With China and Pakistan, the unscrupulous neighbours for our peace loving democracy, a similar high demand will persist in airforce machines too. HAL may focus on such machine. The success of Tejas must have given confidence of manufacturing competitive products for airforce.

India is also strategically located as manufacturing base with advantage of having huge talented human resources for R&D and design centres, obvious because of the so many development centres of big MNCs in manufacturing sector. India facilities can supply to the entire region.

A growing number of reputed business groups, Tatas, M&M, Bharat Forge, Wipro as well as new entrepreneurs such as Dynamatic Technologies, Aequs, Titan’s Precision Engineering are already setting up facilities for manufacturing components for sector and are ready to be reliable vendors for aviation sector. Dynamatic supplies flap track beams for the A330 family of Airbus long-range jets. Dynamatic will soon supply directly to Airbus and thus become the first Indian private sector company to become a global Tier-I supplier to Airbus.The outsourced commercial aerospace manufacturing appears to be taking root in India. Wipro has invested Rs 60 crore in its new seven-acre facility in Bangalore. Mahindra Group has invested $70 (Rs 420 crore) million in its Bangalore facility. Tata Advanced Systems Ltd (TASL), Tata Sons’ subsidiary for its aerospace and defence business, has invested in an aerospace manufacturing facility in Adibatla, near Hyderabad. Tata Advanced Systems Ltd produces the Sikorsky S92 fuselage (main cabin) as a single source in India. It also rolled out the first cabin for S92, a four-bladed helicopter in November 2011 and the company has produced more than 80.Mahindra Aerospace plant in Bangalore will assemble components and aerostructures in sheet metal, machining, and special processing. It is doing simple to complex detailed parts and doing sub-assemblies, and can start doing larger aerostructures. Wipro makes actuators for landing gears.Titan’s Precision Engineering Division makes machined components for aero engines and engine accessories. Its customers include the UTC Group (a Tier-I supplier), Prat and Whitney, and Rolls Royce, among others.

As reported, “Airbus plans to increase its Indian outsourcing from $400 million to $2 billion in next five years.” May be the next step for Airbus will be to start the aggregating facility in India. Moreover as reported in media, “Airbus is willing to set up final assembly lines and establish supply chains and related infrastructure for military transport aircraft and helicopters in India. Airbus Defence and Space has submitted a joint proposal with Tata to produce the modern C-295 aircraft in India as a replacement for the ageing Avro aircraft of the Indian Air Force.The division also plans to develop and manufacture electronic sensors with a partner in India and has advanced discussions to support Hindustan Aeronautics’ (HAL) combat aircraft programme.”

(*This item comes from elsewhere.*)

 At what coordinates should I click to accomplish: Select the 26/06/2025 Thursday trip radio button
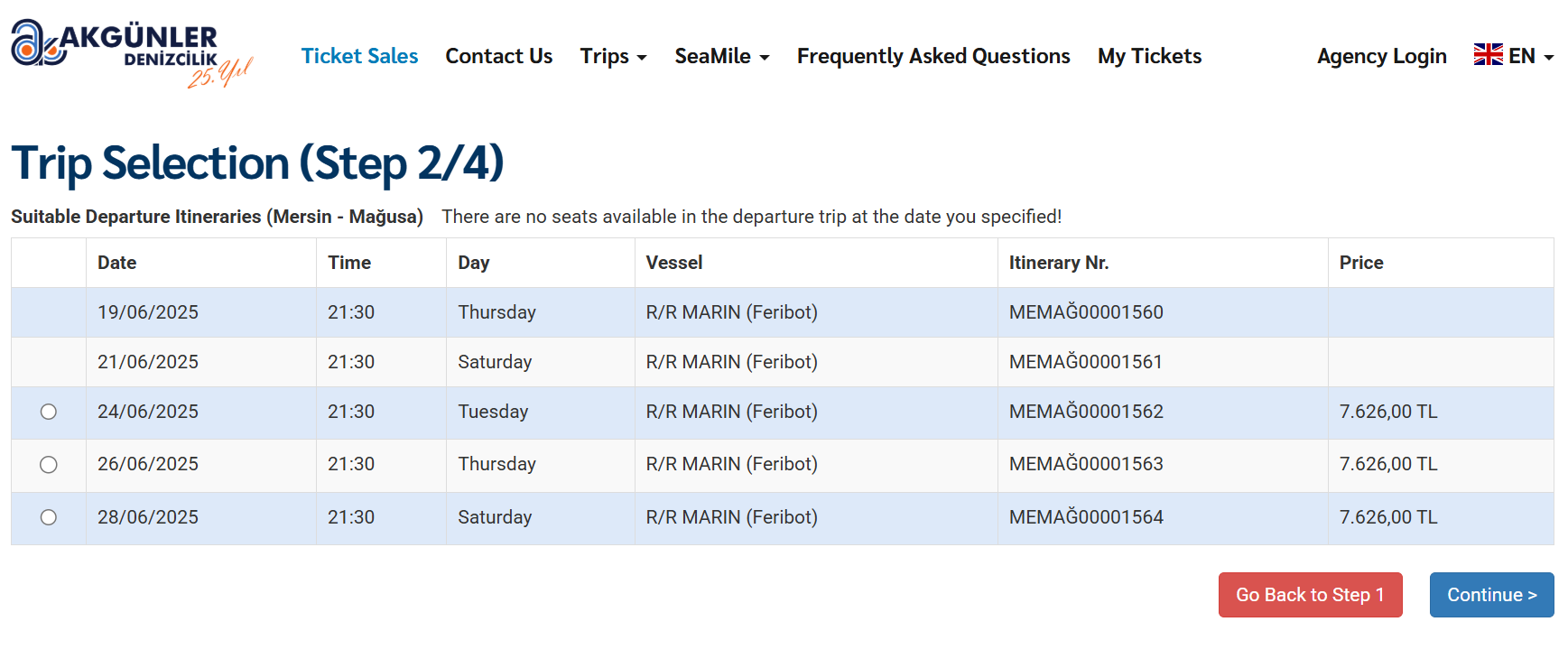(x=49, y=464)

HAL facilities with the type of management and its past record will not be able to meet the total critical requirement of the nation. It still continues to manufacture everything in-house and has failed to develop the required number of reliable vendors for its product lines. It will require a re engineering of its facilities based on different product categories- military operational, helicopters, transport planes. It will have to have integrated design and development centres with each of the divisions. I do’t know under government if HAL can become a global class player in aircraft manufacturing.

All these factors must make the global players in aircraft manufacturing to set up their aircraft aggregating assembly shops in India.